El precio del Brent podría dispararse hasta los 200 dólares por barril — lo que llevaría la gasolina en Estados Unidos a cerca de 7 dólares por galón — si la guerra relacionada con Irán se prolonga hasta finales de junio y el estrecho de Ormuz permanece en gran medida cerrado al tráfico marítimo, según estrategas de Macquarie.
Preocupaciones similares fueron expresadas por el presidente egipcio Abdel Fattah al-Sisi, quien durante una conferencia energética en El Cairo advirtió que las interrupciones en el suministro y el aumento de los precios podrían impulsar el petróleo por encima de los 200 dólares por barril. Señaló que estas proyecciones son realistas y no exageradas.
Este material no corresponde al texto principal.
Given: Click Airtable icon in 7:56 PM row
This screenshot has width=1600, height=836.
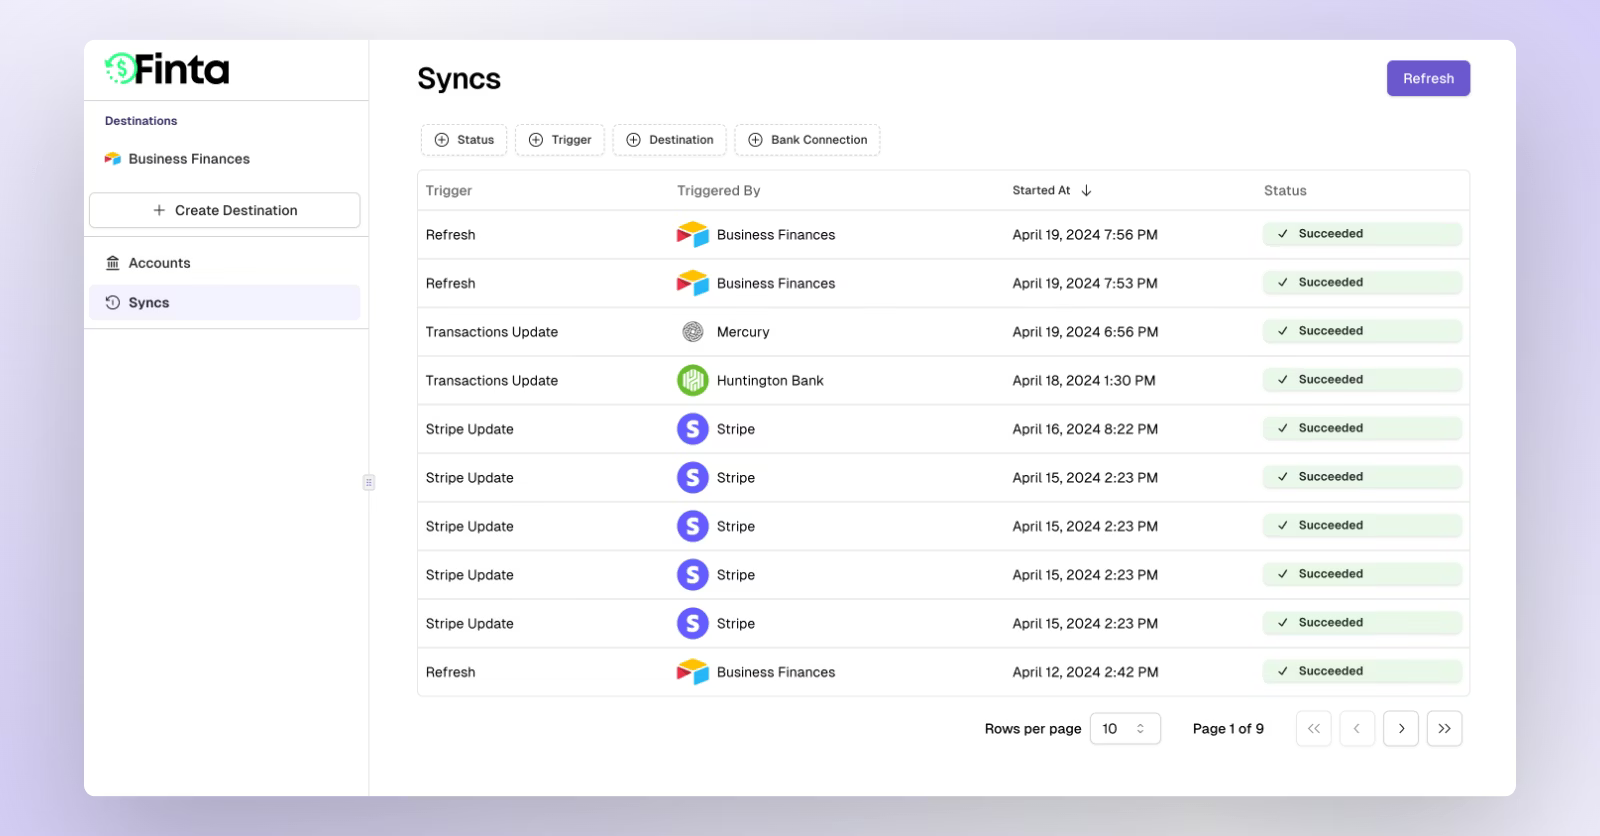Looking at the screenshot, I should 692,235.
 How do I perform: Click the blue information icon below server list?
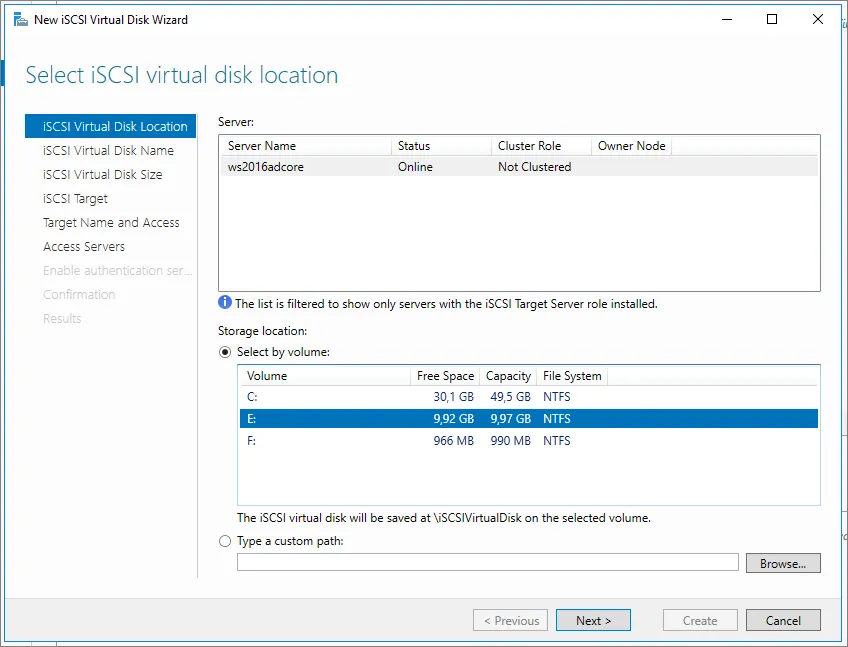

Egipto, que mantiene estrechas relaciones con Estados Unidos y con los países del Golfo, ha condenado los ataques de Irán contra las naciones árabes del Golfo y está apoyando activamente los esfuerzos diplomáticos para evitar una escalada regional más amplia.
Macquarie planteó dos posibles escenarios para el mercado petrolero. En el escenario más probable — al que asigna una probabilidad de 60% — el conflicto disminuye pronto, los precios del petróleo caen relativamente rápido desde los niveles actuales cercanos a los 108 dólares por barril y el impacto económico se mantiene contenido.
Sin embargo, en un segundo escenario al que Macquarie asigna una probabilidad de 40%, las interrupciones en el suministro resultan mucho más prolongadas, con consecuencias que los estrategas describen como potencialmente históricas.
“Con la economía global siendo mucho menos intensiva en petróleo que hace 50 años, no nos sorprendería que eso requiera precios reales históricamente altos (>$200) durante algún tiempo”, escribieron los estrategas encabezados por Peter Taylor en la nota.
La magnitud de la interrupción actual ya es notable. Con el tráfico marítimo a través del estrecho de Ormuz prácticamente detenido, Macquarie estima que alrededor del 13% de la producción mundial de petróleo podría quedar fuera del mercado para finales de marzo, una interrupción mayor que el pico registrado durante las crisis petroleras de los años setenta o durante las dos primeras guerras del Golfo. En 2025, el consumo mundial de petróleo alcanzó casi 105 millones de barriles por día.
Las reservas estratégicas mantenidas por los países miembros de la Agencia Internacional de Energía — que superan los 1,200 millones de barriles — podrían ayudar a amortiguar el impacto, aunque los estrategas señalan que estos inventarios solo pueden liberarse de manera gradual. Mientras tanto, algunos países asiáticos ya enfrentan escasez física de diésel y combustible para aviación.
“Si el estrecho permaneciera cerrado durante un período prolongado, los precios tendrían que subir lo suficiente como para destruir una cantidad históricamente grande de la demanda mundial de petróleo”, escribieron los estrategas.
Si el petróleo llegara a los 200 dólares por barril, los analistas proyectan que el debate cambiaría rápidamente hacia el riesgo de una recesión global, con un crecimiento económico que se desaceleraría aproximadamente un punto porcentual en comparación con 2025. Los bancos centrales enfrentarían un entorno de estanflación — crecimiento débil combinado con inflación elevada — con ecos de la década de 1970.
En Estados Unidos, la Reserva Federal tendría que lidiar con un crecimiento del empleo cercano a cero o incluso negativo al mismo tiempo que aumentan los precios, según Macquarie.
Aun así, los estrategas creen que una recesión global completa podría evitarse por poco. Es probable que los gobiernos intervengan para subsidiar los costos energéticos, como ya lo han hecho algunos países. Japón e Italia, por ejemplo, ya han tomado medidas en esa dirección.
En general, el escenario base de Macquarie sigue siendo una resolución relativamente rápida del conflicto. Con alrededor del 15% del suministro mundial de petróleo en riesgo de quedar restringido indefinidamente, los incentivos económicos para alcanzar un acuerdo son enormes.
“Es esa realidad la que sustenta nuestra opinión de que eventualmente debe alcanzarse un acuerdo”, concluyeron los estrategas.